- **Exercise set**
[1] From the page on GraphQL subscriptions below, extract the stretch from "When to choose" through "significant custom engineering." word for word.
[2] List every audience label under the "Who this is for" heading in the GraphQL subscriptions page below.
[3] According to the GraphQL subscriptions page below, on what date did Apollo's Dedicated cloud routing end?

══ Document

Apollo's cloud router is gone — what now for GraphQL subscriptions?
Real-time applications using GraphQL subscriptions must choose between Apollo GraphOS with a self-hosted router (cloud routing fully discontinued as of March 2026), Hasura DDN's model-based managed platform (subscriptions in beta), or custom self-hosted infrastructure using graphql-ws and Redis Pub/Sub. Concurrency and cost scale non-linearly across all three approaches and the optimal choice depends on federation complexity, schema shape, and event volume.
Blockers
- capability/dedicated-cloud-routing — EOL 2026-03-15
- requires_version: framework/apollo-graphos → framework/apollo-federation
- requires_version: framework/apollo-graphos → protocol/graphql-transport-ws
- deprecated; new implementations must use graphql-ws or graphql-sse
- Lock-in via runtime/redis-pub-sub
Who this is for
- real-time
- cost-sensitive
- high-scale
- low-ops
- small-team
- enterprise
Candidates
Apollo GraphOS + Self-Hosted Router
As of 2026-03-16, Apollo's cloud-hosted router (Serverless and Dedicated plans) is fully discontinued — Dedicated cloud routing ended March 15, 2026. Teams now run the Apollo Router self-hosted and pay for GraphOS platform access separately. Developer plan charges $5 per million GraphQL requests plus $2 per million subscription update events (first-250M tier), no commitment required. Standard plan starts at $2,500/month with an annual commitment and includes 250M requests; Federated Subscriptions are metered independently on both plans.
When to choose
Best for enterprise + microservices teams using Apollo Federation who need a unified supergraph with schema registry, field-level observability, and cross-subgraph subscription fan-out. The single most decisive factor: if your subscriptions span multiple federated subgraphs, no other managed option provides equivalent built-in cross-subgraph subscription routing without significant custom engineering.
Tradeoffs
Subscription update events are metered independently of request volume at $2/M (first 250M), enabling predictable per-event cost modelling. The self-hosted router gives full control over WebSocket connection handling and deployment topology. Apollo Federation 2.4+ with the graphql-transport-ws protocol is required for cloud subscriptions. At Developer-plan rates, 100M subscription events/month costs approximately $200 for events alone, before request volume charges. Enterprise pricing is custom and requires a sales engagement.

════
══ Rows

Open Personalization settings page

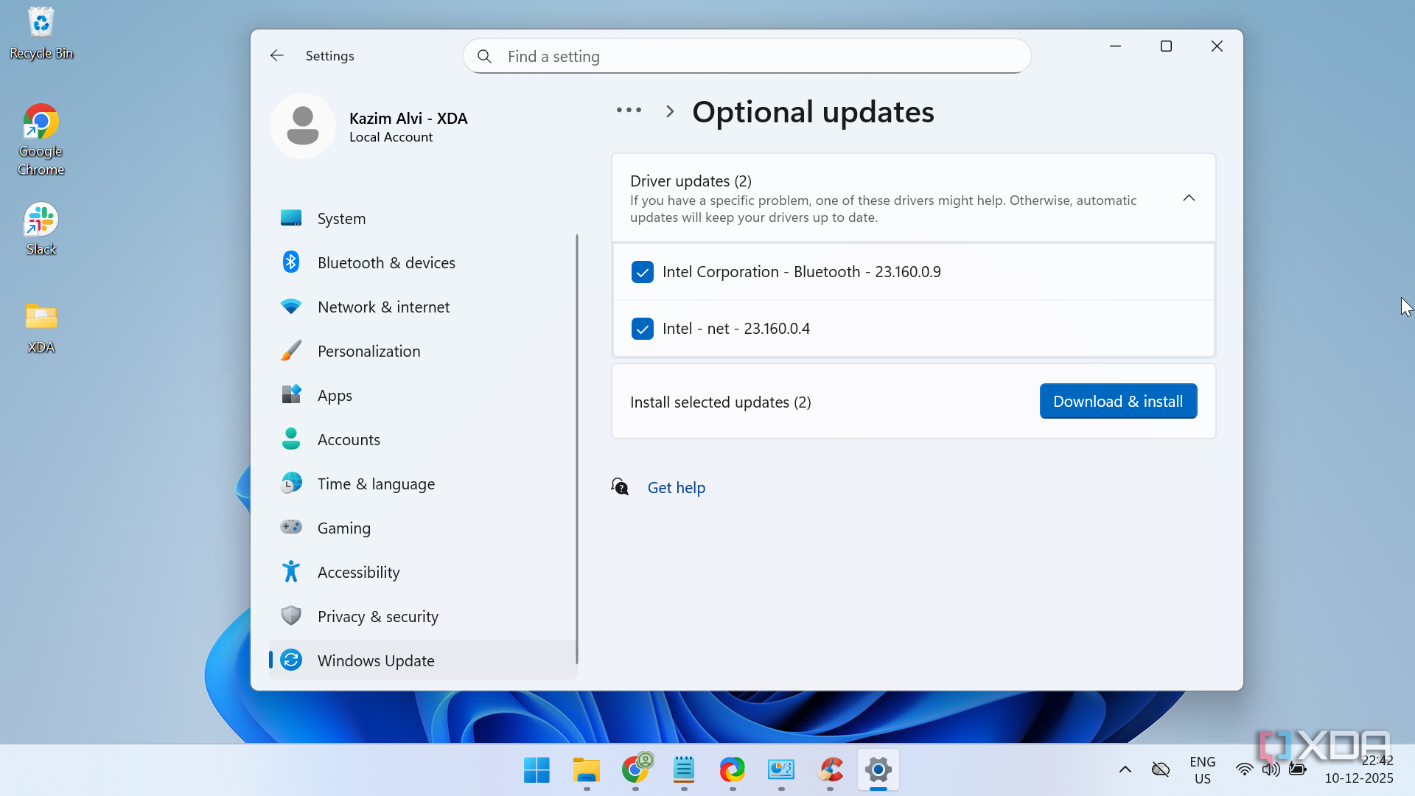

════
══ Rows

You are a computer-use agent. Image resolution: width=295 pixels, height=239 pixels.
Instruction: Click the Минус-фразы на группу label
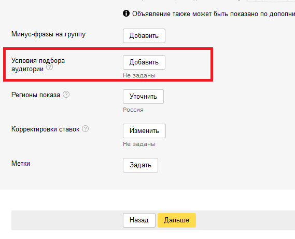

════
══ Rows

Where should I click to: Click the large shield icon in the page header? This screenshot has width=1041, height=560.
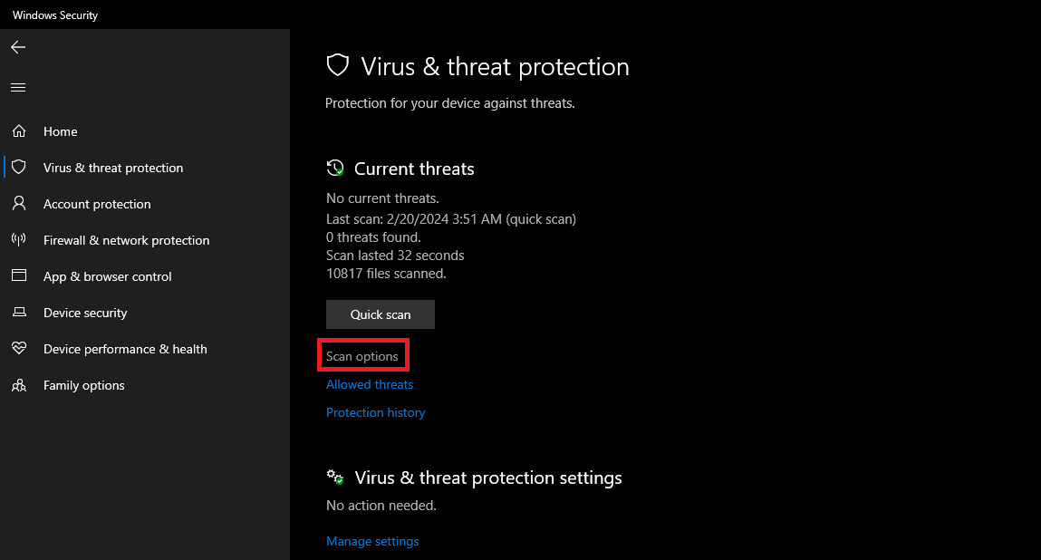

════

- **Answers to the exercise**
[1]
When to choose
Best for enterprise + microservices teams using Apollo Federation who need a unified supergraph with schema registry, field-level observability, and cross-subgraph subscription fan-out. The single most decisive factor: if your subscriptions span multiple federated subgraphs, no other managed option provides equivalent built-in cross-subgraph subscription routing without significant custom engineering.

[2]
real-time
cost-sensitive
high-scale
low-ops
small-team
enterprise

[3] March 15, 2026.